Serve yourself with all the information, preparation methods and many recipes of quinoa
Whether you’re working out and planning to build muscle or give definition to your body – or you just enjoy a good sport like football or cycling – adding protein to your diet is essential to ensure you have enough for the body to rebuild and maintain your muscle mass.
The body needs protein to build and repair tissues. Protein acts as a building block for bones and is responsible for the body structure of humans. It also helps in developing muscles, cartilage, skin and blood. Protein is a ‘macronutrient’ meaning the body needs large amounts of protein, as compared to micronutrients such as vitamins and minerals.
High protein content is one of the best reason to enjoy quinoa. It is a low-fat and cholesterol free source of vegetable protein making it perfect for vegetarians and non-vegetarians alike. According to the USDA nutrient database, 1 cup of quinoa (185 g) contains 8.14 grams of protein. The same amount of protein that you can get from an egg or about 30 grams of chicken or fish. A cup of cooked quinoa has 220 calories. The recommended daily protein intake is roughly 56 grams for most men and 46 for most women.

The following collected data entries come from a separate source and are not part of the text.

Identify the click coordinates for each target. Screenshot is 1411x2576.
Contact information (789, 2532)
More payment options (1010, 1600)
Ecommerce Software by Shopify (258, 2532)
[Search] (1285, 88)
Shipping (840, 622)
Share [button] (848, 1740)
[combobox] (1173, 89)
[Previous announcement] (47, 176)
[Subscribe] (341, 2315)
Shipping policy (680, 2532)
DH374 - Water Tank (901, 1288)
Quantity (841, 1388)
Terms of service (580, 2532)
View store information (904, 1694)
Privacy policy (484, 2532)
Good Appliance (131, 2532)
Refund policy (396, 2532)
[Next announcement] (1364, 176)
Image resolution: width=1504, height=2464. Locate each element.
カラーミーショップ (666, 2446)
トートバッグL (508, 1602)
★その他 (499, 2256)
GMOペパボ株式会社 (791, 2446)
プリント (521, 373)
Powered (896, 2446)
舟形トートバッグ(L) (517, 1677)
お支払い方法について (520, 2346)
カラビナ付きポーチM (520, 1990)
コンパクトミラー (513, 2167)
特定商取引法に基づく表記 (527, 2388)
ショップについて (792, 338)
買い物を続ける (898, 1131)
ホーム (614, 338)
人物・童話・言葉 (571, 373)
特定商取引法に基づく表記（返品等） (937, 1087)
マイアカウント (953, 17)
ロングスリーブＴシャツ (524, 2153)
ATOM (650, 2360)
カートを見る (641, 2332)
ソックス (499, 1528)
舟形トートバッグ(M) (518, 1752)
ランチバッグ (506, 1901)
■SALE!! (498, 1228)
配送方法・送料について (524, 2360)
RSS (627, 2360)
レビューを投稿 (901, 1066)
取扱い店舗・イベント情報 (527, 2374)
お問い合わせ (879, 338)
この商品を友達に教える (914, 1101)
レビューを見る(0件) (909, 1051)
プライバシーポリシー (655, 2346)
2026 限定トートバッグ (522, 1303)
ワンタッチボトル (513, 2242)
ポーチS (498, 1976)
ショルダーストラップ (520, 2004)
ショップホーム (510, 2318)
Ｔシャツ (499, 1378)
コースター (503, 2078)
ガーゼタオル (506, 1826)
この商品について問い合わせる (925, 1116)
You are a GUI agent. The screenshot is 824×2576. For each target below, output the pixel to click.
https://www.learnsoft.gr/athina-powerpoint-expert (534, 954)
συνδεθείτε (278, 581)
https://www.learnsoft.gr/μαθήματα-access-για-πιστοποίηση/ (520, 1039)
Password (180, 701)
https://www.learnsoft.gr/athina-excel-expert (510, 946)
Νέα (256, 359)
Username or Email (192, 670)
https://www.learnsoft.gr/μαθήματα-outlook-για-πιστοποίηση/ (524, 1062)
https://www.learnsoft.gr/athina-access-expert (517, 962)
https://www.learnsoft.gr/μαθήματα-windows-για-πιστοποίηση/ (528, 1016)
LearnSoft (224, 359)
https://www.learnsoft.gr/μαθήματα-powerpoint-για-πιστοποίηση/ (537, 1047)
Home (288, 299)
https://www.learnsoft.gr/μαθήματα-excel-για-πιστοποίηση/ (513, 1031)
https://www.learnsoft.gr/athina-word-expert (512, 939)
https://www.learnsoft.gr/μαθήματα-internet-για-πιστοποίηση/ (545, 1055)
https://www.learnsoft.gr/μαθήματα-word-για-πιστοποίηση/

Proteins consist of units called amino acids, often referred to as the building blocks of protein. Animal products contain complete proteins because they provide all essential amino acids. Plant products offer some but not all amino acids. A complete protein diet is one which constitutes of all the essential amino acids.
Our body requires amino acids for better muscle recovery, hence it is very important in gaining strength and getting the best results from a physical activity. Most grains are low in lysine, therefore they are considered incomplete proteins. But quinoa contains lysine, as well as eight of the other amino acids, making it a complete protein.
Add quinoa to your breakfast when you’re traditionally ‘carb-loading’ before a marathon workout or a match.